Assim, a rotina das magistradas em tempos de trabalho remoto é bem menos glamorosa do que a retratada na matéria da FSP. O cotidiano é marcado pela (in)conciliação da tripla jornada e pela consequente sobreposição das cargas física, mental e psicológica, acentuadas com o distanciamento social. De uma hora para outra, vários desafios se impuseram com o trabalho remoto: a confusão entre o espaço público e privado, a retirada repentina da rede de apoio diário (escola, babá, trabalhadora doméstica, faxineira etc.), a responsabilidade pelo cuidado de crianças, idosos e doentes, a impossibilidade de contar com a ajuda de avós, a gestão das necessidades e rotinas de todes que estão confinades em um mesmo espaço residencial, além da organização e da realização de tarefas de limpeza em geral, do cuidado com as roupas, do preparo dos alimentos etc. Tudo isso com o indispensável asseio para controle da propagação do coronavírus. Na pandemia, as antigas demandas outrora terceirizadas para o mercado ou para outras mulheres chamam as atuais profissionais de sucesso, juízas e desembargadoras, de volta ao trabalho doméstico e de cuidado, dando a dimensão do quão pouco se avançou em termos de equitativa responsabilidade pela reprodução social da vida.
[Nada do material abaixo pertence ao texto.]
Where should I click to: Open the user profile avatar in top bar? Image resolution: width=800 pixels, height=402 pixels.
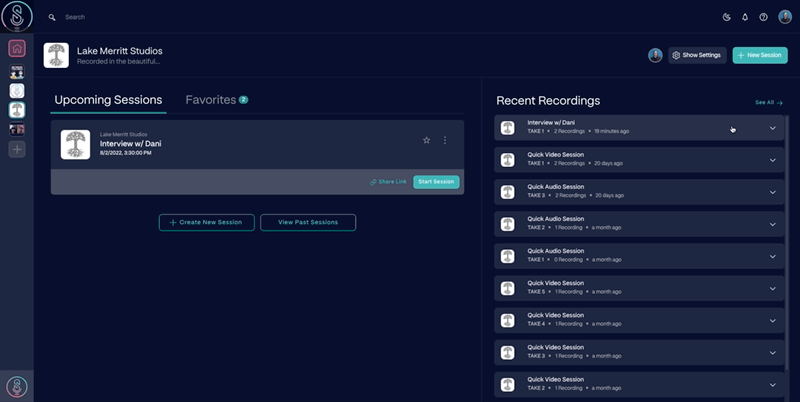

Não há dados do CNJ de apuração da produtividade por gênero. Todavia, é ilustrativa da desigualdade de gênero no trabalho remoto, a redução de artigos acadêmicos escritos por mulheres no distanciamento social, como verificou a DADOS Revista de Ciências Sociais. No segundo semestre de 2020, houve o menor percentual de autoras mulheres assinando artigos científicos submetidos à revista (28%) segundo levantamento realizado desde o primeiro semestre de 2016, sendo que a média no período 2016-2020 foi de 40,8%. A revista alerta que os dados são preliminares e demandam cautela analítica[10]. Outros estudos em revistas científicas estrangeiras apontaram esse decréscimo[11].
No entanto, o CNJ promoveu a pesquisa Diagnóstico sobre a Saúde Mental dos Magistrados e Servidores[12] por ocasião da pandemia, em que se apurou na Justiça do Trabalho (7.255 respondentes) que 61% das magistradas se sentem mais cansadas em relação à situação anterior, percentual superior aos 45,7%, resultado este obtido para os magistrados. Além disso, a mudança de humor para pouco ou significativamente pior foi declarada por 62,8% das respondentes do sexo feminino e por 51,1% dentre os do sexo masculino.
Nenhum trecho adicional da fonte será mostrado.